[Start of Attachment]
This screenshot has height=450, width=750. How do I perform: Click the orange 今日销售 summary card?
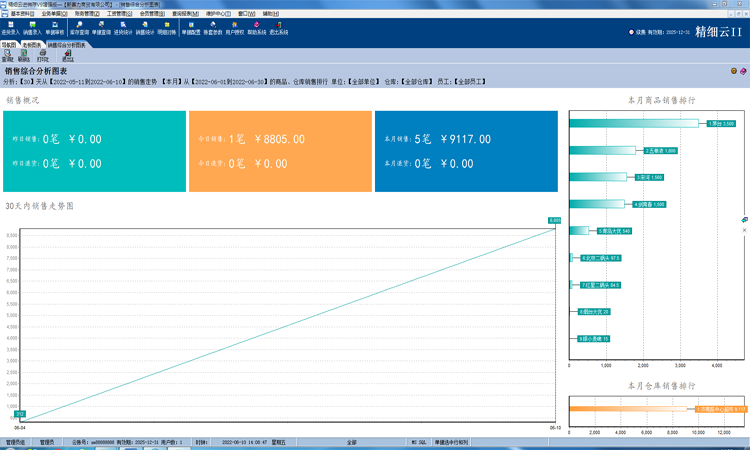tap(279, 151)
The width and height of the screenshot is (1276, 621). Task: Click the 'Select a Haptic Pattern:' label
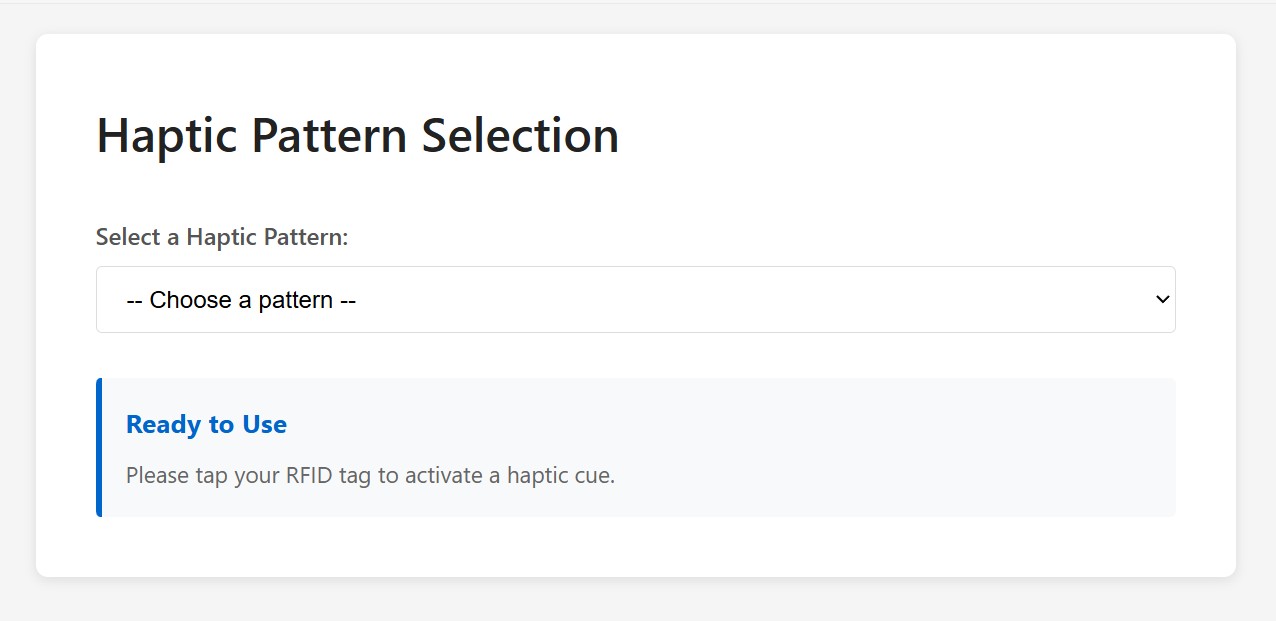tap(221, 237)
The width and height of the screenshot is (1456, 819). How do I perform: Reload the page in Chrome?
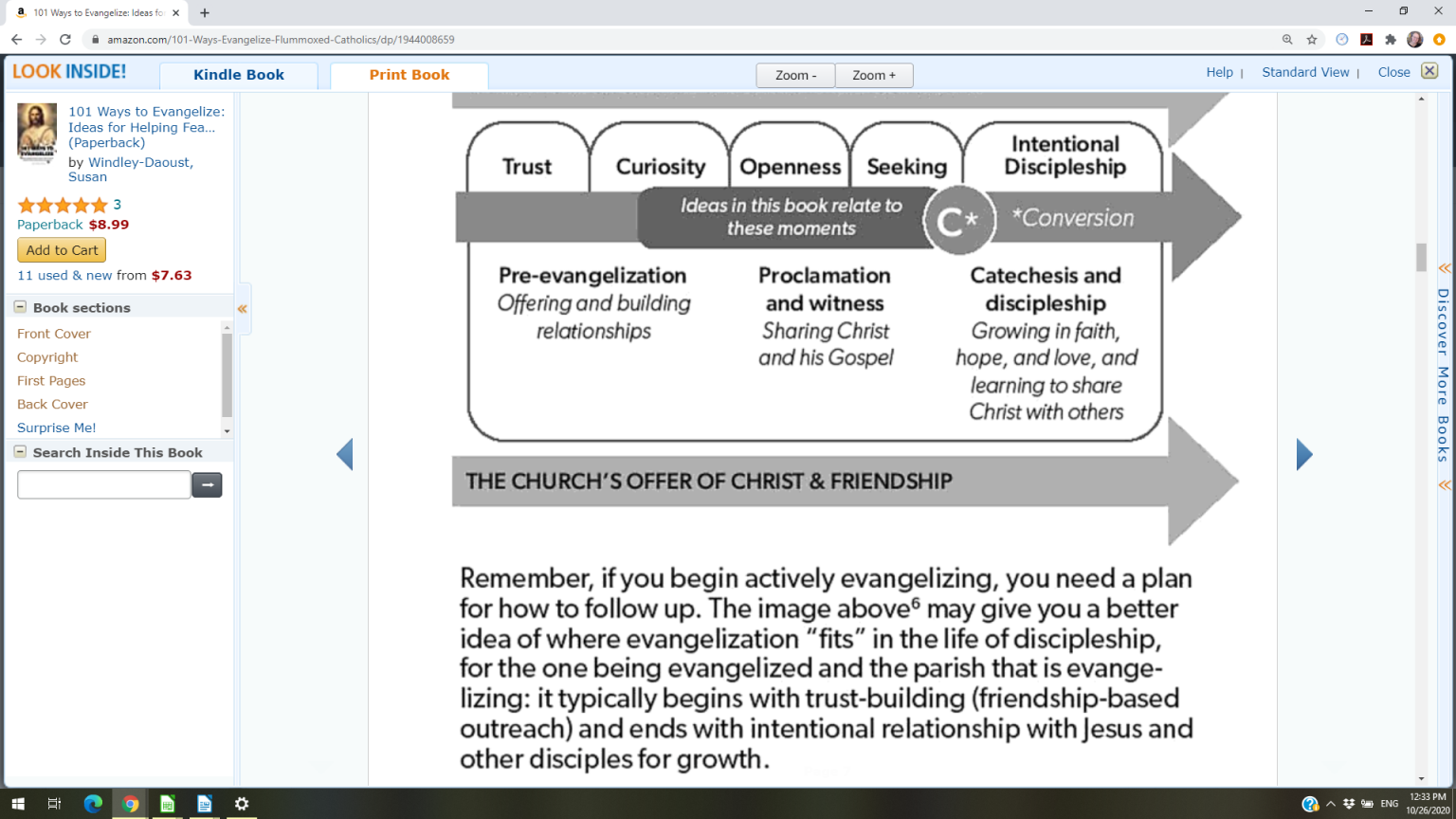coord(65,39)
[End of Attachment]
(WHAT YOU ARE ASKED TO DO) Without the pictures, retype exactly the lines from the one that holds "The width and height of the screenshot is (1276, 621)." to the last line of the data above, both of them included.

(ANSWER TO THIS PROBLEM)
The width and height of the screenshot is (1276, 621). Task: Click the 'Select a Haptic Pattern:' label
tap(221, 237)
The width and height of the screenshot is (1456, 819). How do I perform: Reload the page in Chrome?
coord(65,39)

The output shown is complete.